American University Law Review Article on Tribal Sovereign Immunity

Here. By Bill Wood.

In its latest pronouncement on the subject, the Supreme Court suggested in Kiowa Tribe of Oklahoma v. Manufacturing Technologies that tribal sovereign immunity is an accidental doctrine that developed with little analysis or reasoning. The Court, however, overlooked important history, context, and (some of its own) precedent which shows that the doctrine arose quite intentionally through relationships negotiated across centuries between the United States and the Indian nations involved in the foundational tribal immunity cases. Indeed, the doctrine’s origins and the principles underlying it date back as far as those for the federal, state, and foreign governments’ immunities, and, historically, the reasoning and justifications for these doctrines are the same. Although the Kiowa Court upheld tribal immunity, it did so grudgingly and only after disparaging its own precedent, misconstruing the doctrine’s origins, questioning whether to perpetuate it, and inviting Congress to abrogate it. In the wake of Kiowa, other courts have seized upon the Supreme Court’s marginalization of tribal immunity to limit the doctrine’s scope in cases where they do the job Kiowa said was for Congress and weigh the competing policy interests at stake. Perhaps unsurprisingly, these courts use Kiowa’s discrediting of tribal sovereign immunity’s legitimacy to tip the balance against tribal immunity. This article tells the real story of tribal sovereign immunity, providing doctrinal perspective and historical clarity in order to correct the misunderstandings about tribal immunity’s origins, development, and purposes.

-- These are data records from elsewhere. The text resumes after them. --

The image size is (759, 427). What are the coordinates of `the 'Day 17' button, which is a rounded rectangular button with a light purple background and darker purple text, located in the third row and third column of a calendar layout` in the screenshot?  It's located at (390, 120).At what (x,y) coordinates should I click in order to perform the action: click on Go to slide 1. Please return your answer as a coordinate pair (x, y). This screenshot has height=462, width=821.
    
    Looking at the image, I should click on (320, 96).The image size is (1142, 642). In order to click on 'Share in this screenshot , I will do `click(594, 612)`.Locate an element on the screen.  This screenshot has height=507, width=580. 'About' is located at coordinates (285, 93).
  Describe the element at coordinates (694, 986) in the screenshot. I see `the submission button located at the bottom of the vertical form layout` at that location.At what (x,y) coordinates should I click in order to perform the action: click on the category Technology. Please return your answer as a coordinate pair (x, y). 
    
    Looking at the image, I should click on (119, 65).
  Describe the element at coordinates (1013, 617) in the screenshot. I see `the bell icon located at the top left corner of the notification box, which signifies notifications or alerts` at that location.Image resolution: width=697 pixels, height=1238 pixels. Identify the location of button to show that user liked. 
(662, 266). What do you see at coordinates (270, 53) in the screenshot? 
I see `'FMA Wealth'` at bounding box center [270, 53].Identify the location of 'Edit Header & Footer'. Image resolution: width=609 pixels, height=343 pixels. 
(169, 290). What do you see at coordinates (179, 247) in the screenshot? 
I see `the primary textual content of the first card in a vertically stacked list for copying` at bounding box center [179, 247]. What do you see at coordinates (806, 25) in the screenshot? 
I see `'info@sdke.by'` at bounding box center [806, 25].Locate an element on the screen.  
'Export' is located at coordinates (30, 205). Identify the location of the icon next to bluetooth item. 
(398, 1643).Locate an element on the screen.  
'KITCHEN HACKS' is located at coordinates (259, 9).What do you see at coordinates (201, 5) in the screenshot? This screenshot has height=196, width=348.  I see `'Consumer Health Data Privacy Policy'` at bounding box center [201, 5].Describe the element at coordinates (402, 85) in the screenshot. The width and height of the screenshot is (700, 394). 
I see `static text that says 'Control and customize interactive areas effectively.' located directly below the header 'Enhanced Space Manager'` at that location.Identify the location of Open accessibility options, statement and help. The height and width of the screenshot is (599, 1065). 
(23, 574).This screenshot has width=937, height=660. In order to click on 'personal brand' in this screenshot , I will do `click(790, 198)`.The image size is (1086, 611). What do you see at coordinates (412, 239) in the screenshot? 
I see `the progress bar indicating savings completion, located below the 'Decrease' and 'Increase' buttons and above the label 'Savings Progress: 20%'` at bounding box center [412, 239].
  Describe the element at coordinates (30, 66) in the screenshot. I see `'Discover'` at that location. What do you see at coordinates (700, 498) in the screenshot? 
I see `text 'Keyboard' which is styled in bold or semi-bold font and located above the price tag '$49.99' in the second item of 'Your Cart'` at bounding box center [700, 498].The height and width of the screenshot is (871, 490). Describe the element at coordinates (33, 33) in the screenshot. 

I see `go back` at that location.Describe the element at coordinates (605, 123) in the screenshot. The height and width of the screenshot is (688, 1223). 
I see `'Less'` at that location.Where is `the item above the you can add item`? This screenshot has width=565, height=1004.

One thought on “American University Law Review Article on Tribal Sovereign Immunity

  1. vance gillette September 24, 2013 / 9:16 pm

    Excellent article on tribal sov. immunity. The feds and states do limited waiver for contracts and torts, which provides a remedy. But many tribes have not waived immunity, which has led to some ‘bad’ decisions, particularly in state courts. The tribes and legal guns have to plan ahead rather than hiding behind immunity as a defense in all situations.
    The US Supreme Court ‘marginalizes’ Indian cases … because they can. The current Michigan gaming case, on cert., is a poor way to litigate tribal immunity. The tribes chase the dollar [for a new casino] at a high cost to the rest of the Indian tribes.